### Work to be completed
Scan the data below for lines holding the word "votre", and copy each line found.

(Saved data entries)
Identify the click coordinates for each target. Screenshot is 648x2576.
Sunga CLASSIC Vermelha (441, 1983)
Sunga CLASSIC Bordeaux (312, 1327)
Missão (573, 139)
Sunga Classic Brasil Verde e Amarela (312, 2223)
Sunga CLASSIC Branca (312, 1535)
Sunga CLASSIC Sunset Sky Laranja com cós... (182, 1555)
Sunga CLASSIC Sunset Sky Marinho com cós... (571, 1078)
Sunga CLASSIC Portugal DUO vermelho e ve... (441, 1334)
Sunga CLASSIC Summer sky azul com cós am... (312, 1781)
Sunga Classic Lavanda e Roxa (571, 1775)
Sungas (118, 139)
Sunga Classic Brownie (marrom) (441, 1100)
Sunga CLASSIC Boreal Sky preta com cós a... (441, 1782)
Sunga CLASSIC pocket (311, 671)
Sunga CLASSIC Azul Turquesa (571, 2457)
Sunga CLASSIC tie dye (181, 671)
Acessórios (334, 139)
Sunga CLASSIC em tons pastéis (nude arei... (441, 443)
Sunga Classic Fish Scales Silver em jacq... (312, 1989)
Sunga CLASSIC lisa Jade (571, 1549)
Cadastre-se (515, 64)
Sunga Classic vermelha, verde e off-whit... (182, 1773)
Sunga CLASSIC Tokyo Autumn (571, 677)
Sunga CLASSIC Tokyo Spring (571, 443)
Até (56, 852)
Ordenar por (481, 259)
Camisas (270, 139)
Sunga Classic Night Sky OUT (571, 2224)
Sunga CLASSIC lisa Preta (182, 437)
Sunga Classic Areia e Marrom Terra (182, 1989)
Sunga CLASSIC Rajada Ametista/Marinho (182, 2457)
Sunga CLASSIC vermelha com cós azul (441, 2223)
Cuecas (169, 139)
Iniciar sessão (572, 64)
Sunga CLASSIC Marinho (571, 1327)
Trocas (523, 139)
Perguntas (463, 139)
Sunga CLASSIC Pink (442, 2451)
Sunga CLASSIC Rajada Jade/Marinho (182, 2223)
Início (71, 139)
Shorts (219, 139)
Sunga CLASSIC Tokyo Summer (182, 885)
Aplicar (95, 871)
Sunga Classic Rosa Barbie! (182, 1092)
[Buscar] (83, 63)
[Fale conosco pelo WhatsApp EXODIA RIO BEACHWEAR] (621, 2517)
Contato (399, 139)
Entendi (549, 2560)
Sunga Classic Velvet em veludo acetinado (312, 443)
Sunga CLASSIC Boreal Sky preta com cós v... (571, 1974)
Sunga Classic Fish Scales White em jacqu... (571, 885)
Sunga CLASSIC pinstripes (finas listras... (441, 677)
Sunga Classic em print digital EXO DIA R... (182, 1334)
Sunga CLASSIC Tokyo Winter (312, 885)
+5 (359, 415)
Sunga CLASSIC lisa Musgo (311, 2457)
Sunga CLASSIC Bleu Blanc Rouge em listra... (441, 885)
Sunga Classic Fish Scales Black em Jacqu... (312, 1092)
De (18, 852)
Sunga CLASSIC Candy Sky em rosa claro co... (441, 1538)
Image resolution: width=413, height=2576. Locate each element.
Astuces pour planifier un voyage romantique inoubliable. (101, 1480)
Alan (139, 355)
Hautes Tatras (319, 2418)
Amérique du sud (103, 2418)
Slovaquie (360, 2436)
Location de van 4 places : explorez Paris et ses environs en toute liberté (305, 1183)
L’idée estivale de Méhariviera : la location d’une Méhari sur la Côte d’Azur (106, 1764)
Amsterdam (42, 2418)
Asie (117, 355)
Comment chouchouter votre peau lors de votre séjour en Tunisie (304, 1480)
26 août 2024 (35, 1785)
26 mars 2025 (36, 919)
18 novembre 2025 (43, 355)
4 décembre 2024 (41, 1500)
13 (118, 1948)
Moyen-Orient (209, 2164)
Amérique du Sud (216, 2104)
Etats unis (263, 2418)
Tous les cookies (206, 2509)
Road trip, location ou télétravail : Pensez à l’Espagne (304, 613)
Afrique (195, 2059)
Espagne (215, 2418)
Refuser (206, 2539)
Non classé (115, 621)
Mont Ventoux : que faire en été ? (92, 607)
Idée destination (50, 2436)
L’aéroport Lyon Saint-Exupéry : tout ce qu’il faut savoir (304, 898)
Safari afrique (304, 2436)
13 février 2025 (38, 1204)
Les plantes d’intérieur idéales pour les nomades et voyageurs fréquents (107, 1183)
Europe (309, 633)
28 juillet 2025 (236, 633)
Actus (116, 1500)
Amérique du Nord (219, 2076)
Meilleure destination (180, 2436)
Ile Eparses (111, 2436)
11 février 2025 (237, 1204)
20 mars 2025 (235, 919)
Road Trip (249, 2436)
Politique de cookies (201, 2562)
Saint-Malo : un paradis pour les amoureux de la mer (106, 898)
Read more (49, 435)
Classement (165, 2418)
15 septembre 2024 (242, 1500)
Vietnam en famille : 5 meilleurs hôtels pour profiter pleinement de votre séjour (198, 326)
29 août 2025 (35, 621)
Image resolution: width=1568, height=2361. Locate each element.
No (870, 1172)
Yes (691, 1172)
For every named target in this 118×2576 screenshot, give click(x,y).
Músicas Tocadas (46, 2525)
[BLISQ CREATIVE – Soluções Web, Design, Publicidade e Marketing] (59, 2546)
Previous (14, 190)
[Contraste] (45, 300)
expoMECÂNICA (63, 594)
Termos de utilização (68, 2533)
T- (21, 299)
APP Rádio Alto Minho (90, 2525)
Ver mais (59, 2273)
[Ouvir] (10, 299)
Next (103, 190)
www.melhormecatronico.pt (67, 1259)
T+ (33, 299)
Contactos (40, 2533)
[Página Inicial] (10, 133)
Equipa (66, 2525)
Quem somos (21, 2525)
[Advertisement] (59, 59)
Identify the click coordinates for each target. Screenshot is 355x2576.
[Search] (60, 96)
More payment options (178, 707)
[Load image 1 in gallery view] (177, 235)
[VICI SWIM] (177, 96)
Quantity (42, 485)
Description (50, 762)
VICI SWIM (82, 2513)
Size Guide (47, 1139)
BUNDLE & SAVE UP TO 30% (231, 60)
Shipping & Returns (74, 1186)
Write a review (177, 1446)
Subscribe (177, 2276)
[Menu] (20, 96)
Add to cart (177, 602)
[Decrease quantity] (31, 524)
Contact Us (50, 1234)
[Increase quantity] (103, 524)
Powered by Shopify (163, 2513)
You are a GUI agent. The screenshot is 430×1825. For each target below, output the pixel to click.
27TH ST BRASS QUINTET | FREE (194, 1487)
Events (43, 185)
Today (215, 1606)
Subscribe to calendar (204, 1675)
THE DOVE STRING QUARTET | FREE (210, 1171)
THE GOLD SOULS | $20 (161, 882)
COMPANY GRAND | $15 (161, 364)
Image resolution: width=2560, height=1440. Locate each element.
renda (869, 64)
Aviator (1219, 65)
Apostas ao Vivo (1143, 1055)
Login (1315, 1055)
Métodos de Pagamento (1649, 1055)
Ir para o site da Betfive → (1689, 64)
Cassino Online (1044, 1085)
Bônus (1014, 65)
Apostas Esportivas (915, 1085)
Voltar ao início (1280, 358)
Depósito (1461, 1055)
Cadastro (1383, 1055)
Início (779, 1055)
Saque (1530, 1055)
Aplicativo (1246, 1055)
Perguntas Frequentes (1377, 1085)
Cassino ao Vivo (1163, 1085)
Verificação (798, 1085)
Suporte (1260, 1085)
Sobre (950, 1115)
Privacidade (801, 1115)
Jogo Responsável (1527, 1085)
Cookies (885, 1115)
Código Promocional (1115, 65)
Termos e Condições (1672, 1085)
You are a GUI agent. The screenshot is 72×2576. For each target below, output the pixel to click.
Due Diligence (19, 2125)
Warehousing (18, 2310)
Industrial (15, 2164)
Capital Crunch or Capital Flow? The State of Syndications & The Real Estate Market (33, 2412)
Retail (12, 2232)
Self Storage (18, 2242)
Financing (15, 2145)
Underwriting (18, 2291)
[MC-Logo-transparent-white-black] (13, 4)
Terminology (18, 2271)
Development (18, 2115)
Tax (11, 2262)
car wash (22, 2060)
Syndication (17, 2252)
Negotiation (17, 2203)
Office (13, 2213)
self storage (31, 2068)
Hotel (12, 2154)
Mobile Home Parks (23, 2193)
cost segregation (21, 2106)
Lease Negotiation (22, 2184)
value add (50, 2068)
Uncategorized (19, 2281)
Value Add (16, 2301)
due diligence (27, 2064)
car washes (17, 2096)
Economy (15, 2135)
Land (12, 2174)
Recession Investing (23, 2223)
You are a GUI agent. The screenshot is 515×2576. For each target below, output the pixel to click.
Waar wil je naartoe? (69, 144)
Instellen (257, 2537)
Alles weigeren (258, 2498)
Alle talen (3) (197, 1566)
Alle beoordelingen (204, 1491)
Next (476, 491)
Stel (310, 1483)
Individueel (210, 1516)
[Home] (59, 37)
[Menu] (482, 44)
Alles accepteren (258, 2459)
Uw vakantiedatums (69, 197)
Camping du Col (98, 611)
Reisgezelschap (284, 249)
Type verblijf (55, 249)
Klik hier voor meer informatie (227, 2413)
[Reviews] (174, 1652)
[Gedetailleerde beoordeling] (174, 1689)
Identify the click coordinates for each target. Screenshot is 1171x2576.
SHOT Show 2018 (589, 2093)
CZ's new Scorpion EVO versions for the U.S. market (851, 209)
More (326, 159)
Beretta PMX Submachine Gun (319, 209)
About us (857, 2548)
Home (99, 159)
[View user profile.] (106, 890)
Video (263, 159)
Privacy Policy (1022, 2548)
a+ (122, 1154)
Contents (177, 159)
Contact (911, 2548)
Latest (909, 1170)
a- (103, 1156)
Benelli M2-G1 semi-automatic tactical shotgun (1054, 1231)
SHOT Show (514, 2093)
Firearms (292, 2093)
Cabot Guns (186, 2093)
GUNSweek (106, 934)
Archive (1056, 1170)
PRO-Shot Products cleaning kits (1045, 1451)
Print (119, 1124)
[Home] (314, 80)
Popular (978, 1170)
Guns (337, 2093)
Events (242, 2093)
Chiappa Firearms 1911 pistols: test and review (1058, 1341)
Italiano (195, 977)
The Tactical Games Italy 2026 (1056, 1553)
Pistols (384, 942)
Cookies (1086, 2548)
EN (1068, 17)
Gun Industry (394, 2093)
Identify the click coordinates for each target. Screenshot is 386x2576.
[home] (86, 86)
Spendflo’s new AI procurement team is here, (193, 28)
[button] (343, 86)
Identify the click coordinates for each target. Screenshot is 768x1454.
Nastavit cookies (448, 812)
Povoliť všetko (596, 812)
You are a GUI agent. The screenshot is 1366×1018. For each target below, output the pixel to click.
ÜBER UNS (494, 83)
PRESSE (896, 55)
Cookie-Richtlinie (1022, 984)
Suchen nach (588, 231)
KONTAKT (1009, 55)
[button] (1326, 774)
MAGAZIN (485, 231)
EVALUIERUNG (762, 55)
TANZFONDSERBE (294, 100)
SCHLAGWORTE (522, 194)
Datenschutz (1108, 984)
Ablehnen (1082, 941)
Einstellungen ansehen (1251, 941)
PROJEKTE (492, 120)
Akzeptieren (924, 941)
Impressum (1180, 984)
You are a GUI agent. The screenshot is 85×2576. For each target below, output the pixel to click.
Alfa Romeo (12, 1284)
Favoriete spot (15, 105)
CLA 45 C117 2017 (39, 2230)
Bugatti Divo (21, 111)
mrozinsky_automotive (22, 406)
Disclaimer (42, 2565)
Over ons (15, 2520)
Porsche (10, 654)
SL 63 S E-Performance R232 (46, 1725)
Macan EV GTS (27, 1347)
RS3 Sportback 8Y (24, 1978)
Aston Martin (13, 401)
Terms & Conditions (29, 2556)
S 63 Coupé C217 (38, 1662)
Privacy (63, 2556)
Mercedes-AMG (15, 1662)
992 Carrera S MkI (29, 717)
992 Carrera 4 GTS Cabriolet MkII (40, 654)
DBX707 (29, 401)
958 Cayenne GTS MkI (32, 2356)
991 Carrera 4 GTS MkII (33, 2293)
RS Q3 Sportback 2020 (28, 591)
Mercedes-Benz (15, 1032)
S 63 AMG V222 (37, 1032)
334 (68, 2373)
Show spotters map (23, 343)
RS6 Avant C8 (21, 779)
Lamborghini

### Your response
Comment chouchouter votre peau lors de votre séjour en Tunisie (304, 1480)
Vietnam en famille : 5 meilleurs hôtels pour profiter pleinement de votre séjour (198, 326)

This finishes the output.